(Short task): Extract every one of the lines below and reproduce each verbatim, with no alterations.

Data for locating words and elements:

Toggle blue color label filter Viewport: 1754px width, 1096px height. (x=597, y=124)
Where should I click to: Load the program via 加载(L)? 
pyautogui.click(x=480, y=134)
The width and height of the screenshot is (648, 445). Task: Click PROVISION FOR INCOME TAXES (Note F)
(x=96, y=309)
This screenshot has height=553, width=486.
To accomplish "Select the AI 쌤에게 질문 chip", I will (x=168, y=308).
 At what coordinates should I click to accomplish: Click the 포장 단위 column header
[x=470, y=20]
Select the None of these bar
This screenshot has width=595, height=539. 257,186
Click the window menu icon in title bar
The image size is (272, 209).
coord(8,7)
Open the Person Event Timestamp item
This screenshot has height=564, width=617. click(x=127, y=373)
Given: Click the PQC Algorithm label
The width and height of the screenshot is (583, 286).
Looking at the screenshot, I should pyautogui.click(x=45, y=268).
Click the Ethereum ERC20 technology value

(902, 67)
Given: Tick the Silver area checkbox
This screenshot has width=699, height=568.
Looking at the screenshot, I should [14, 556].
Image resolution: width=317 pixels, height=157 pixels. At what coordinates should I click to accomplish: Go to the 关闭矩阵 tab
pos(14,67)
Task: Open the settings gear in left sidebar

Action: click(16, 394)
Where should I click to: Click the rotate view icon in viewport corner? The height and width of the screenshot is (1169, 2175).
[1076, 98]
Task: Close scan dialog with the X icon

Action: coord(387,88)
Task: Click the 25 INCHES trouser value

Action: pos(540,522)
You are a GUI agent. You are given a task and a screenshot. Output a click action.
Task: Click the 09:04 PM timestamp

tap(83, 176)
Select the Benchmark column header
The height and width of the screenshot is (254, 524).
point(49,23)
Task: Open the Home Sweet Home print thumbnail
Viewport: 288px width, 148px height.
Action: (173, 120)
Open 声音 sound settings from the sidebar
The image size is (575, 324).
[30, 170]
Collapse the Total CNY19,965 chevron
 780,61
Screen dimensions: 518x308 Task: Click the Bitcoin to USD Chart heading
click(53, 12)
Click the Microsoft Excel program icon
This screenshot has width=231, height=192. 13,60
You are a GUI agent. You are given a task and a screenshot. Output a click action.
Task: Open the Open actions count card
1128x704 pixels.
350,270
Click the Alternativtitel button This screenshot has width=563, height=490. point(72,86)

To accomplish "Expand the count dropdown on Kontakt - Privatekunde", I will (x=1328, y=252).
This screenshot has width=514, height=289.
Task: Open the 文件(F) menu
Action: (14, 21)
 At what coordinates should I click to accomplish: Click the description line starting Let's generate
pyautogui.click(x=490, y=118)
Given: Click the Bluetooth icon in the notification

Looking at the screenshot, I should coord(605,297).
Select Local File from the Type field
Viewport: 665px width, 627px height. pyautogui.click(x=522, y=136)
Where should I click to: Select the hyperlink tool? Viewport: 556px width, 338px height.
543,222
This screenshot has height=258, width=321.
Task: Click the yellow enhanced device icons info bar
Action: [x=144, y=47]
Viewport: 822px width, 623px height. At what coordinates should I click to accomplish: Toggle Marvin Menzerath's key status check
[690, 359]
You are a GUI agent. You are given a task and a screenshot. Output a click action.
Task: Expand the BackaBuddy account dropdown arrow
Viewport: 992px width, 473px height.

(Task result):
Toggle blue color label filter Viewport: 1754px width, 1096px height. (x=597, y=124)
Where should I click to: Load the program via 加载(L)? 
pyautogui.click(x=480, y=134)
The width and height of the screenshot is (648, 445). Task: Click PROVISION FOR INCOME TAXES (Note F)
(x=96, y=309)
This screenshot has height=553, width=486.
To accomplish "Select the AI 쌤에게 질문 chip", I will (x=168, y=308).
 At what coordinates should I click to accomplish: Click the 포장 단위 column header
[x=470, y=20]
Select the None of these bar
This screenshot has width=595, height=539. 257,186
Click the window menu icon in title bar
The image size is (272, 209).
coord(8,7)
Open the Person Event Timestamp item
This screenshot has height=564, width=617. click(x=127, y=373)
Given: Click the PQC Algorithm label
The width and height of the screenshot is (583, 286).
Looking at the screenshot, I should pyautogui.click(x=45, y=268).
Click the Ethereum ERC20 technology value

(902, 67)
Given: Tick the Silver area checkbox
This screenshot has width=699, height=568.
Looking at the screenshot, I should [14, 556].
Image resolution: width=317 pixels, height=157 pixels. At what coordinates should I click to accomplish: Go to the 关闭矩阵 tab
pos(14,67)
Task: Open the settings gear in left sidebar

Action: click(16, 394)
Where should I click to: Click the rotate view icon in viewport corner? The height and width of the screenshot is (1169, 2175).
[1076, 98]
Task: Close scan dialog with the X icon

Action: coord(387,88)
Task: Click the 25 INCHES trouser value

Action: pos(540,522)
You are a GUI agent. You are given a task and a screenshot. Output a click action.
Task: Click the 09:04 PM timestamp

tap(83, 176)
Select the Benchmark column header
The height and width of the screenshot is (254, 524).
point(49,23)
Task: Open the Home Sweet Home print thumbnail
Viewport: 288px width, 148px height.
Action: (173, 120)
Open 声音 sound settings from the sidebar
The image size is (575, 324).
[30, 170]
Collapse the Total CNY19,965 chevron
 780,61
Screen dimensions: 518x308 Task: Click the Bitcoin to USD Chart heading
click(53, 12)
Click the Microsoft Excel program icon
This screenshot has width=231, height=192. 13,60
You are a GUI agent. You are given a task and a screenshot. Output a click action.
Task: Open the Open actions count card
1128x704 pixels.
350,270
Click the Alternativtitel button This screenshot has width=563, height=490. point(72,86)

To accomplish "Expand the count dropdown on Kontakt - Privatekunde", I will (x=1328, y=252).
This screenshot has width=514, height=289.
Task: Open the 文件(F) menu
Action: (14, 21)
 At what coordinates should I click to accomplish: Click the description line starting Let's generate
pyautogui.click(x=490, y=118)
Given: Click the Bluetooth icon in the notification

Looking at the screenshot, I should coord(605,297).
Select Local File from the Type field
Viewport: 665px width, 627px height. pyautogui.click(x=522, y=136)
Where should I click to: Select the hyperlink tool? Viewport: 556px width, 338px height.
543,222
This screenshot has height=258, width=321.
Task: Click the yellow enhanced device icons info bar
Action: [x=144, y=47]
Viewport: 822px width, 623px height. At what coordinates should I click to accomplish: Toggle Marvin Menzerath's key status check
[690, 359]
You are a GUI agent. You are given a task and a screenshot. Output a click action.
Task: Expand the BackaBuddy account dropdown arrow
Viewport: 992px width, 473px height.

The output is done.